# Fishing (oops, I mean CATCHIN') with truck



## mrfishohio (Apr 5, 2004)

Got out on the mighty Ohio with Daryl today in his boat. He had us on some wipers in short order. Then I put him on one of my honey holes for cats. Nice to see I haven't lost my touch, true to form, I followed my own rules...to a point anyway. You know, let the captain catch the most, and the biggest, this was his personal best bluecat, so that was good, later I managed to get one slightly larger, they were almost twins.  
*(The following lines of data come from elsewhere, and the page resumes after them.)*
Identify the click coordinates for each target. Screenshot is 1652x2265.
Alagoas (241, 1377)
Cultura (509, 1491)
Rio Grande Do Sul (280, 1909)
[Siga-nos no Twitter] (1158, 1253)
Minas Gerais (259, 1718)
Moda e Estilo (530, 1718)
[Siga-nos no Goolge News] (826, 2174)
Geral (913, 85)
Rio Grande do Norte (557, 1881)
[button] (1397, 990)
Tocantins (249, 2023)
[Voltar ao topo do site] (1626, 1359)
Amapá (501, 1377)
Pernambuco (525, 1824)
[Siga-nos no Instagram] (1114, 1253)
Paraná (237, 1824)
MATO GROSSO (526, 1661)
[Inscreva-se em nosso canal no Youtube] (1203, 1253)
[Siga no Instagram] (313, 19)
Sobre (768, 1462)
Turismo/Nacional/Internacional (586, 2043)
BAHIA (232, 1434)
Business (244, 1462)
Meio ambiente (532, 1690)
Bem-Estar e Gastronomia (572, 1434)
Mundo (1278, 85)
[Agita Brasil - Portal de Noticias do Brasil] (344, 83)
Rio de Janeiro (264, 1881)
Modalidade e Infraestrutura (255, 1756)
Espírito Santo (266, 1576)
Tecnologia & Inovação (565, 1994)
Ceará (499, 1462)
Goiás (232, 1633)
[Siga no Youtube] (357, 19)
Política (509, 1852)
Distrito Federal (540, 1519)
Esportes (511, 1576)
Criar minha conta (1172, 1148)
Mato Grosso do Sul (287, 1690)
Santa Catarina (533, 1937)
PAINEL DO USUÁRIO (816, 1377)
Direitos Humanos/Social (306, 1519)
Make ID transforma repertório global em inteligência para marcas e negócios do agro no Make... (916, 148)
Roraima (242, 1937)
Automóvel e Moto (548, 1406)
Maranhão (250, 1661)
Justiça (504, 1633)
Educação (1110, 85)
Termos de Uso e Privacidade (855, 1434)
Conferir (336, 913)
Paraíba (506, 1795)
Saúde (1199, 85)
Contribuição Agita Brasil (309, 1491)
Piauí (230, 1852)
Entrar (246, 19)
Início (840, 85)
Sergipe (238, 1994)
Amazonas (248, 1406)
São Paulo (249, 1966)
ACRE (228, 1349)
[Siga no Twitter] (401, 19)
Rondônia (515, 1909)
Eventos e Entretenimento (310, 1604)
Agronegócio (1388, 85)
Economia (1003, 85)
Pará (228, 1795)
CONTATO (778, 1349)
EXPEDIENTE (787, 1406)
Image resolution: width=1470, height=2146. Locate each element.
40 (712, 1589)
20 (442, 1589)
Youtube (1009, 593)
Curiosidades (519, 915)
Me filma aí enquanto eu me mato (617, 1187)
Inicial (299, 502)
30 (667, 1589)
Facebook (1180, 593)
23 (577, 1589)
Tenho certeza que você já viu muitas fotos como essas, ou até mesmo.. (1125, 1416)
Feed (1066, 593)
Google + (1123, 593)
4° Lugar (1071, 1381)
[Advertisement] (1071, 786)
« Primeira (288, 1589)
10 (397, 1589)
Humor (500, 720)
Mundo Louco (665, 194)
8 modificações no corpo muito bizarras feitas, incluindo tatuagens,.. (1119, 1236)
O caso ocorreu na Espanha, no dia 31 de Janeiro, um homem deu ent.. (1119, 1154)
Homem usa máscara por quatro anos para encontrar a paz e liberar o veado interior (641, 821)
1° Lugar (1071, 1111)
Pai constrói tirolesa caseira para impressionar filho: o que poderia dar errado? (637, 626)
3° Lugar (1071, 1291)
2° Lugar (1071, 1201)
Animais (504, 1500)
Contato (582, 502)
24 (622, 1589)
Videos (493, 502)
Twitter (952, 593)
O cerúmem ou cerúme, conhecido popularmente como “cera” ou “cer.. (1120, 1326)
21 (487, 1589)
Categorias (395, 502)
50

Due to time constraints, I'll have to post more pictures later.
 Had a great time, thanks again Daryl. Jim


----------



## mrfishohio (Apr 5, 2004)

Nice fat bluecat  









We caught alot of fish, mostly blues I think one or maybe 2 channelcats, no flats. There were a few hybrids and I know I caught at least one drum, I think that was it, one drum  
Most of my fish I tossed back quick as they weren't picture worthy, Daryl got alot of picture fish.


----------



## catking (Apr 5, 2004)

JEEZE US !!!!!!! mrfish and truck team up, in trucks boat  Any size on the hybrids? CATKING


----------



## bigjohn513 (Apr 6, 2004)

Jim you couldn't have picked a nicer guy to fish with..glad you both caught something


----------



## mrfishohio (Apr 5, 2004)

Daryl banged a couple of these right away, here's the first one. I'll have to fix up the backgound a little on the 2nd shot & then replace it later. Was in a hurry this AM.  








( I got the trees growing out of your head-sorry Daryl....  )


----------



## mrfishohio (Apr 5, 2004)

Couldn't leave that one looking like that  
Here is a better rendering......


----------



## mrfishohio (Apr 5, 2004)

One sour note was my catfish decided it wanted to release itself while posing, so when it did the spin/twist/twirl, it jumped onto my reel in the holder & broke the stem/foot off my all purpose skipjack rod. The reel is a 1 year old Fin Nor mega lite 1000 and simply a great small reel with a huge cork drag system-never sticks, always smooth, etc.
I get on the net, and go to Fin Nor, call the number, had to call back this AM, I asked about getting the new part (body) he said it would be easier to just send it back, I asked about a charge, he said there probably wouldn't be one, but if there was, it would be about $10-$15.00.  

Oh yeah....big john...couldn't agree with you more, look for more joint fishing trips soon.


----------



## flathunter (Apr 5, 2004)

Nice fish guys!


----------



## twistertail (Apr 10, 2004)

Great looking fish guys. I'm always amazed at the size of the cats you catch out of the Ohio River, i'm used to 3 and 4 pounders from Darby Creek.


----------



## hunterm (Apr 22, 2004)

I'm heading out this evening, how is current, drift/debris? River stage @ cincy is 30' now, so I'm thinking it should be a real good night especially based on how you guys did.


----------



## Fishman (Apr 5, 2004)

Great looking fish guys, congrats to truck on the new PB blue cat!


----------



## truck (Apr 12, 2004)

As you all have seen we had a great day of catching yesterday.Thanks again Jim for the help on my x15 depth finder  glad to hear the reel will be fixed cheap enough,dang fish.The hybrids will be running soon Jim so we will have to chase them for a while also.Here are a couple more pics.














I am not very good a fixing the pics background,kinda short on time today.Daryl


----------



## mrfishohio (Apr 5, 2004)

Hunterm...there's still a fair amount of debris, you can tell from the pictures the water clarity. It was about 8" visibility
HEY MAN....!!!!


> should be a real good night especially based on how you guys did


  I'm not called Mrfish for nothing !!   
You'll do good...........


----------



## mrfishohio (Apr 5, 2004)




----------



## mrfishohio (Apr 5, 2004)

Another fish.....he was smoking me !!


----------



## mrfishohio (Apr 5, 2004)




----------



## mrfishohio (Apr 5, 2004)

Here's Daryl's fish on his scale, about a 2# difference with the digital.......I NEED one of those none-digital scales !!


----------



## katfish (Apr 7, 2004)

Good job on the fish guys!


----------